課題内容: アストラゼネカの働きがいのある職場づくりを扱うインタビュー記事について、示されている最後の文に続けて書き進めてください。

文書抜粋:
- - - -
英国に本社を持つ外資系製薬会社アストラゼネカは、革新的新薬の開発というミッションのもと、日本を含む世界100カ国以上で事業を展開している。同社が重視するのは、医療の現場でドクターに医薬品の情報を提供するMRの働きがいと自律性を高める環境を整えること。「社員一人ひとりが自ら変化を起こせると実感することが大切」と語る執行役員の舛谷隆直人事総務本部長に、現場との双方向コミュニケーションによって進める改革の取り組みについて聞いた。
(取材=麓幸子:日経BP社 執行役員、文=谷口絵美)

「働きがいのある職場」づくりは重要な事業戦略のひとつ

――まずはアストラゼネカでは事業戦略の柱の一つとして、従業員の働きがいを重視しているそうですね。

舛谷人事総務本部長(以下、舛谷):我々が一番大切にすべきことは、患者さんが望むQOLを実現できるようなイノベーティブな薬を提供していくことです。それを実現していくための貴重な資産は人材をおいてほかになく、社員がモチベーション高く、自律的に仕事ができる環境づくりを常に追求していかなくてはいけません。それが、当社の戦略の一つに掲げる「働きがいのある職場」づくりであり、重要だと認識しています。

――そのためにどのような取り組みをされているのでしょうか。

舛谷:社員と会社がコミュニケーションのキャッチボールを行い、そのフィードバックに基づいて改革を進めることを重視しています。社員の意見に耳を傾け会社の考えを伝えることで、一緒にバランスの取れた解決策を探し、患者さんへの貢献を実現していく上で意味のある変化を社内で起こしていくことを目指しています。そして同時に社員も、責任を持って自律的に能力開発を進めるというのが大枠の考え方です。

 具体的には今年の1月から就業規則を一部改定しました。変更にあたっては、私自身も、半年をかけて社員の代表とディスカッションを行ったり、全国の支社に出向いて意見を聞いたりしました。
- - - -
記載項目一覧:

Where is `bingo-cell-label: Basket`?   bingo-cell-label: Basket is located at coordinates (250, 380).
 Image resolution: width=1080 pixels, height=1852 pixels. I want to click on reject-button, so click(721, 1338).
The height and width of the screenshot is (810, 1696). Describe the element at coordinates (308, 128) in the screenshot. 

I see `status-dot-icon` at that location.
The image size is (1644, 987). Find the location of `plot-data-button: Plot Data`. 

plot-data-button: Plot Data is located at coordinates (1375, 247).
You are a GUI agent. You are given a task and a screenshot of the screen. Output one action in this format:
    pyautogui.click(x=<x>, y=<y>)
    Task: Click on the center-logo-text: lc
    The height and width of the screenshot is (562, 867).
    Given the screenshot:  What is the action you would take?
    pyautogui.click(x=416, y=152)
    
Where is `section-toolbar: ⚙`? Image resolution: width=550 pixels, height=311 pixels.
- - - -
記述回答:
 当社では女性社員の採用を積極的に行っており、女性のキャリア拡充をサポートする制度をさらに充実させています。そこで、産休・育休の期間を従来の1歳半から2歳までに延長し、さらに当社独自の「育児補助手当」をより使いやすい形に変更しました。

 これは、ある一定条件のもとで育児に関する出費を補助するというものですが、従来は適用範囲が分かりにくく、混乱が生じていました。そこで「出張や急な会議などのために臨時で子どもを預ける必要が発生したときの費用」と、「その際に親や親戚がサポートで来てくれる際の交通費」を年間36万円まで補助すると具体的に規定。使用基準を分かりやすくしました。

 ほかにも「パタニティーリーブサポート」として男性の10日間の育休について、以前は3回に分けて1回最短3日間から取得できるとしていたものを、1日から使えるようにしました。

アストラゼネカ 舛谷本部長
大阪外国語大学(現 大阪大学)卒業後、リクルート入社。プロクター・アンド・ギャンブル・ジャパン入社。採用、教育、オペレーションなどの人事主要部門を担当する。バイエル薬品執行役員人事部長就任。’17年アストラゼネカ執行役員・人事総務本部長就任。